Russian Retreat in Ukraine

The Ukrainian parliament (Verkhovna Rada) has passed a bill requiring that 75% of national television programming and 50% of local broadcasting be in the Ukrainian language. The law follows an unpopular move by President Poroshenko to ban Russian-language social media websites, such as Vkontakte and Odnoklassniki.

Next on the linguistic agenda is a bill to ensure “the functioning and use of Ukrainian as a state language in all spheres of public life in the whole territory of Ukraine.” The draft bill refers to “citizens of Ukraine whose ethnic origin is not Ukrainian,” and proposes the institution of a “control commission” whose “language inspectors” would monitor whether Ukrainian was being used in public buildings, schools, and universities.

Two of the law’s sponsors, Oksana Servit and Hanna Hopko, claim that widespread usage of the Russian language undermines Ukrainian statehood, while another parliamentarian, Ivan Krulko, has argued that “it is necessary for the development of the country, which should break away from Russia.”

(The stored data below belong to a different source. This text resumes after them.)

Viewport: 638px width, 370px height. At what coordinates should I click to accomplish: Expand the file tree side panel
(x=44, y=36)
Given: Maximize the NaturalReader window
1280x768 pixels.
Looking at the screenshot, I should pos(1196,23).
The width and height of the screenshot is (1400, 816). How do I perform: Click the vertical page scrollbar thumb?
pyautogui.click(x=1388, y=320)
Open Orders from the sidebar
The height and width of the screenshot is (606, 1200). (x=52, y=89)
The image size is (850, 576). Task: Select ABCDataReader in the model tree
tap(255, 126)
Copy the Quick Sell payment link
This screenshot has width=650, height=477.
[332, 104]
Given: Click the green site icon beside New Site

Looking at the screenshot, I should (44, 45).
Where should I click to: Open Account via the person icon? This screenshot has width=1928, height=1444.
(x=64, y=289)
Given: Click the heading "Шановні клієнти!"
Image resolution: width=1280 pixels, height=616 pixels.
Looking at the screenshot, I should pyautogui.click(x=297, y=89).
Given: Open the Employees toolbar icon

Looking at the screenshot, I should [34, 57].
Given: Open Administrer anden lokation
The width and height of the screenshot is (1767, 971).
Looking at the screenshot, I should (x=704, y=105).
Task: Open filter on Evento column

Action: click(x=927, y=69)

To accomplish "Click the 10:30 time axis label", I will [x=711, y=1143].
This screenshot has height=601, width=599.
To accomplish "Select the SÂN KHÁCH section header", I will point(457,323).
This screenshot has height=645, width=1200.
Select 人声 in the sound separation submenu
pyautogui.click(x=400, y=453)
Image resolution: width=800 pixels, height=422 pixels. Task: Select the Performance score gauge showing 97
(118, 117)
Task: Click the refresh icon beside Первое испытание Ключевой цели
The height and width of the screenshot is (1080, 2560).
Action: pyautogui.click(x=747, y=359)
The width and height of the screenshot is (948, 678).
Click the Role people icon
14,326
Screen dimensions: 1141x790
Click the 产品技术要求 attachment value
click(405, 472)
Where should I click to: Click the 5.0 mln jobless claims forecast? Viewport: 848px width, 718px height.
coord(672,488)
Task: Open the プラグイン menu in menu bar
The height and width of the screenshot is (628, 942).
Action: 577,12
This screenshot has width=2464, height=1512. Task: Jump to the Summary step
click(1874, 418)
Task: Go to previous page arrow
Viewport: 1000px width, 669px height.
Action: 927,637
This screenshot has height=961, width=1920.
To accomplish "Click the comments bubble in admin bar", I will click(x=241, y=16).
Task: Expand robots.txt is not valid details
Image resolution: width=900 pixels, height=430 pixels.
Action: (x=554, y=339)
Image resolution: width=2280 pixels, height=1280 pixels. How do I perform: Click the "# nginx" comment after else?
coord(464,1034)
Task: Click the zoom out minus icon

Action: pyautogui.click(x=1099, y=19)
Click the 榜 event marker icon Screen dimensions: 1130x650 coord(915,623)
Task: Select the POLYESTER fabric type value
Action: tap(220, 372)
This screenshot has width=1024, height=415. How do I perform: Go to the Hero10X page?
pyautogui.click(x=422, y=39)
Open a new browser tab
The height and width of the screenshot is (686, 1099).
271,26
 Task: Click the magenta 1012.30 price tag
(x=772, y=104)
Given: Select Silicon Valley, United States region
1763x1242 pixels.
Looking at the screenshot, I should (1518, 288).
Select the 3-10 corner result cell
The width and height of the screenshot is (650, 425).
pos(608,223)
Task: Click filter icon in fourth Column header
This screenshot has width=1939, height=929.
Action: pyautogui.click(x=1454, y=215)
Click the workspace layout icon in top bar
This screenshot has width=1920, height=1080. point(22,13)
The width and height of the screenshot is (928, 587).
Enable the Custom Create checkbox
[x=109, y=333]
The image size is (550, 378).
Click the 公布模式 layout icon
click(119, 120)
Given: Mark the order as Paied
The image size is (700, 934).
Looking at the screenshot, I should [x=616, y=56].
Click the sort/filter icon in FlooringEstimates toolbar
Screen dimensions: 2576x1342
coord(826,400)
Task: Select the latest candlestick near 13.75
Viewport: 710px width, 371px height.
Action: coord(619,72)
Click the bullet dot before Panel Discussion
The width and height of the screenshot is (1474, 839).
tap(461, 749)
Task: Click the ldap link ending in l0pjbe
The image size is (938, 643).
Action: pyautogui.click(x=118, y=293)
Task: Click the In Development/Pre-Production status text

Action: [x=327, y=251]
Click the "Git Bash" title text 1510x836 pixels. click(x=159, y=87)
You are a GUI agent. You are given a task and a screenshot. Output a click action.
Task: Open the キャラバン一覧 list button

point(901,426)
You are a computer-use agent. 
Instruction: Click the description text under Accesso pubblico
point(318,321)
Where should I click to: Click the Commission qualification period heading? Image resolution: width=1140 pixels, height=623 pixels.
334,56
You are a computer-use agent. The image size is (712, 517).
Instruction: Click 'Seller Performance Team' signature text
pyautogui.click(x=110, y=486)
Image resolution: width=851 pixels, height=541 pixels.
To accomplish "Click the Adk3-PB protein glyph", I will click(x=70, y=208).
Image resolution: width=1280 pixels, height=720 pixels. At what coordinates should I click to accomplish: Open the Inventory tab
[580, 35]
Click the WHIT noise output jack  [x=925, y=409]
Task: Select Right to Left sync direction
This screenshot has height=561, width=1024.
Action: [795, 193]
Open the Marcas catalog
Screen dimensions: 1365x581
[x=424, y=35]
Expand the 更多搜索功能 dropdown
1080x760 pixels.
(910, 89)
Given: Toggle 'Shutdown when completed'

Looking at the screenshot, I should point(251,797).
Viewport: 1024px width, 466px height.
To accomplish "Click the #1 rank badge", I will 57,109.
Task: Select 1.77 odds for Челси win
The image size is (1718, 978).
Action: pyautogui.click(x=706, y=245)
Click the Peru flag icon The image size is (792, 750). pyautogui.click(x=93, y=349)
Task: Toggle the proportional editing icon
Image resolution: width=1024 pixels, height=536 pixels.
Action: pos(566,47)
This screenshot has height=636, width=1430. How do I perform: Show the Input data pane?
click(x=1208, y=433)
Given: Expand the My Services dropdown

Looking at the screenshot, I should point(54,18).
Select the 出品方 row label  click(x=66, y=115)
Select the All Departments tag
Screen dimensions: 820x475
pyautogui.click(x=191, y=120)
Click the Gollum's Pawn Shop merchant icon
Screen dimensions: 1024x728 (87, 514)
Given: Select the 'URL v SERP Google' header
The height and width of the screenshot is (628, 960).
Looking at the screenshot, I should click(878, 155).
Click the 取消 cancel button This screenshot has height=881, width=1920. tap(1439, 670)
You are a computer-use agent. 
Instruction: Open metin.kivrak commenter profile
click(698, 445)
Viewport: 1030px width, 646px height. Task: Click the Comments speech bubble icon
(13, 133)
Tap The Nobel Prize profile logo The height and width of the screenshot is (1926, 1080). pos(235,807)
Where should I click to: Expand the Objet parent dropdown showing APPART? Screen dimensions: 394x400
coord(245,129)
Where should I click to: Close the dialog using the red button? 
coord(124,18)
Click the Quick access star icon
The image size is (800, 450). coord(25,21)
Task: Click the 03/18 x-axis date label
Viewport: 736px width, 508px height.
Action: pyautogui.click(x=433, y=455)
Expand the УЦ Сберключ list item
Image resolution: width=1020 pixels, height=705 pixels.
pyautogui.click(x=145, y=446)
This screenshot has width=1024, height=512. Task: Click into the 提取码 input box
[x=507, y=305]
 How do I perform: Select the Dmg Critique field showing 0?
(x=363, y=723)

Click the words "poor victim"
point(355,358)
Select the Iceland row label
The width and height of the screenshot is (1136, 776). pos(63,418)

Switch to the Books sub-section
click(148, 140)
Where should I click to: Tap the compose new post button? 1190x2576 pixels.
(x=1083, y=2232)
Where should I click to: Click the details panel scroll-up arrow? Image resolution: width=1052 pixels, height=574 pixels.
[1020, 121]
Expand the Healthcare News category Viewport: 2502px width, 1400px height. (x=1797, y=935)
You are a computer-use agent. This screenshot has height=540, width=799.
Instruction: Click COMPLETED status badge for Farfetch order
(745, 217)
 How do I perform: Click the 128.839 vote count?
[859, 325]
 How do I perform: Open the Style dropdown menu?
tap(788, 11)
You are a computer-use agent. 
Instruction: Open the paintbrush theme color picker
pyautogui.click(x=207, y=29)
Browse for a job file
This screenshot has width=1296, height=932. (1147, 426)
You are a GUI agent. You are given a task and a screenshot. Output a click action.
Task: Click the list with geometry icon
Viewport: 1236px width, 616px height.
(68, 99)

A poll conducted in May 2015 showed that the percentage of the country’s people who prefer to speak Ukrainian as their everyday language of communication has risen to nearly 60%, but any moves to formally discriminate against Russian language are bound to be opposed in Russia. One Russian politician, Frants Klintsevich, called the draft legislation a case of “linguistic genocide.”